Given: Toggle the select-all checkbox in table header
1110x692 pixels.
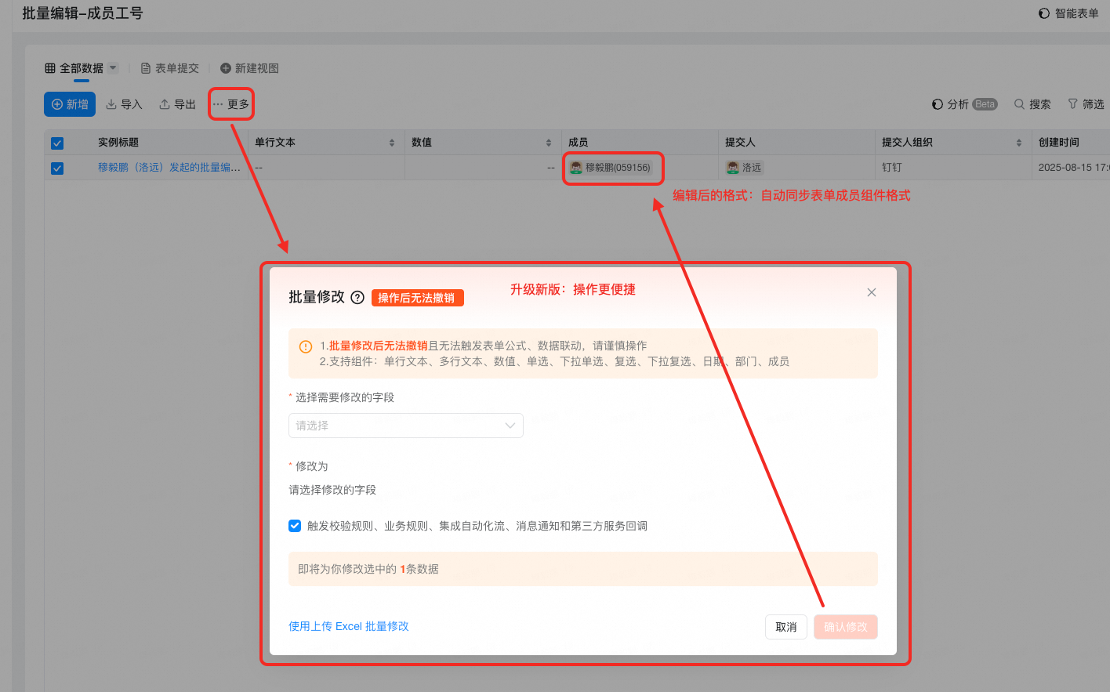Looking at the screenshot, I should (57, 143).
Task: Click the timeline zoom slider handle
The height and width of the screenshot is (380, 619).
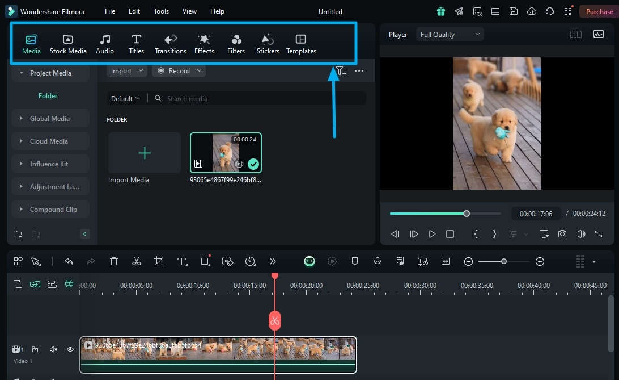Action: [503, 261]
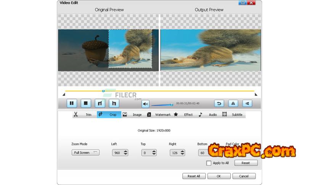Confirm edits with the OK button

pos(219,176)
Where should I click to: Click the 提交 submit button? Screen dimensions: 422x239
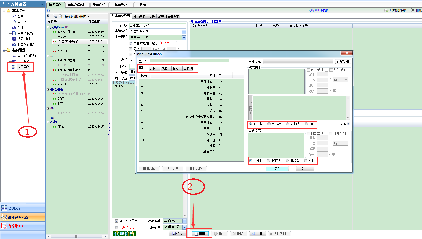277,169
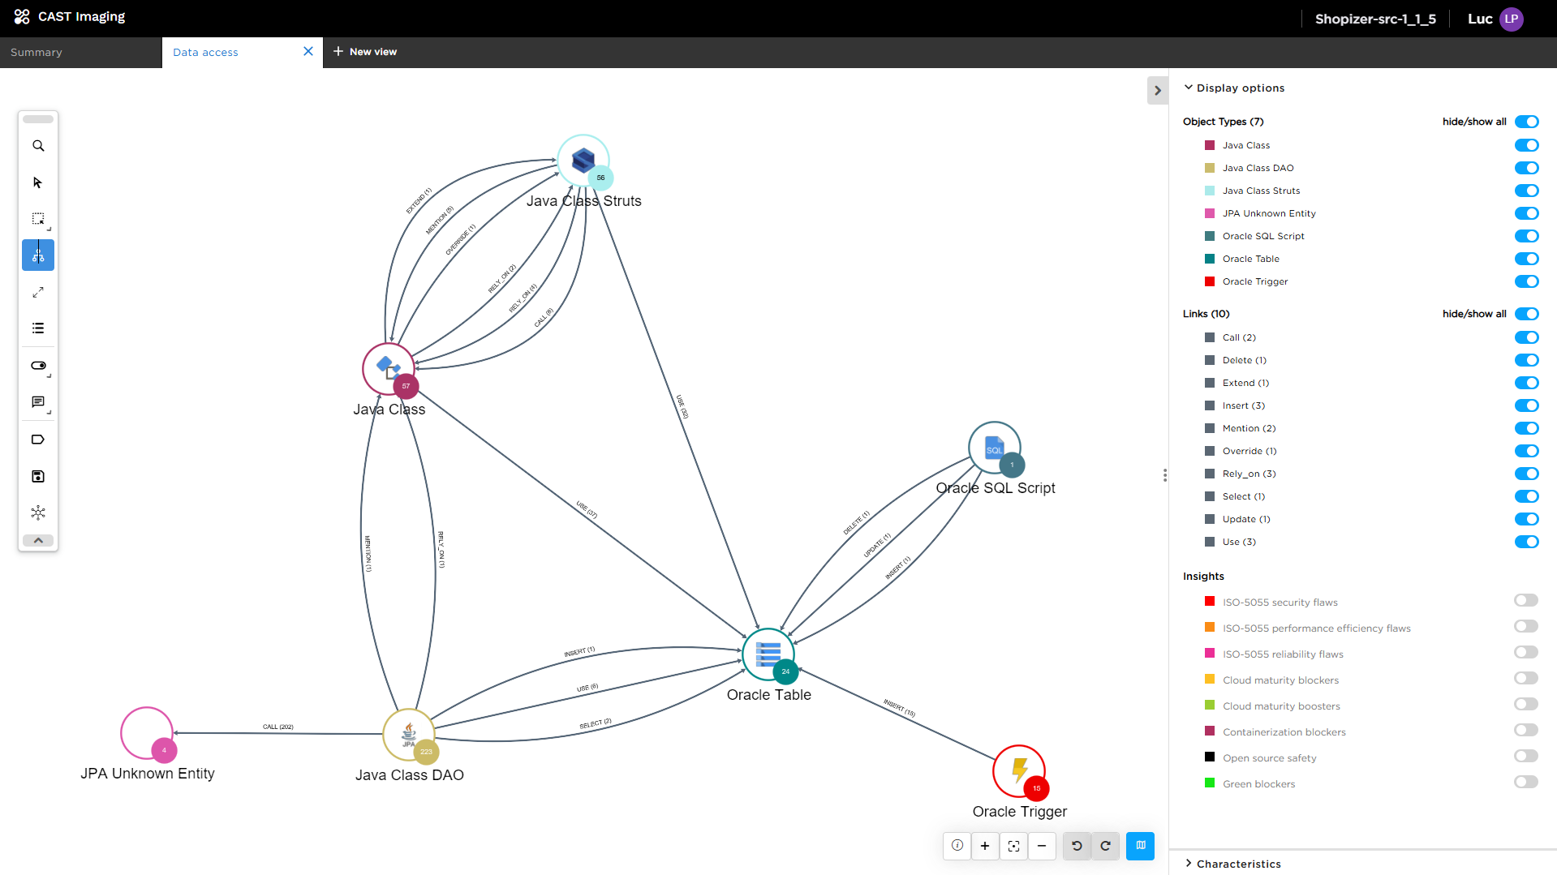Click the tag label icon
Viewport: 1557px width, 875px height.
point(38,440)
^^^^
WHAT YOU HAVE TO DO » Reproduce the entire listing with "checkbox" replaced by "tick box", leaving every other line unchanged and omitting the pictures.

RESULT FOR THIS TASK »
Given: Toggle the select-all tick box in table header
1110x692 pixels.
Looking at the screenshot, I should (57, 143).
Task: Click the timeline zoom slider handle
The height and width of the screenshot is (380, 619).
Action: [503, 261]
Confirm edits with the OK button

pos(219,176)
Where should I click to: Click the 提交 submit button? Screen dimensions: 422x239
277,169
Click the tag label icon
Viewport: 1557px width, 875px height.
point(38,440)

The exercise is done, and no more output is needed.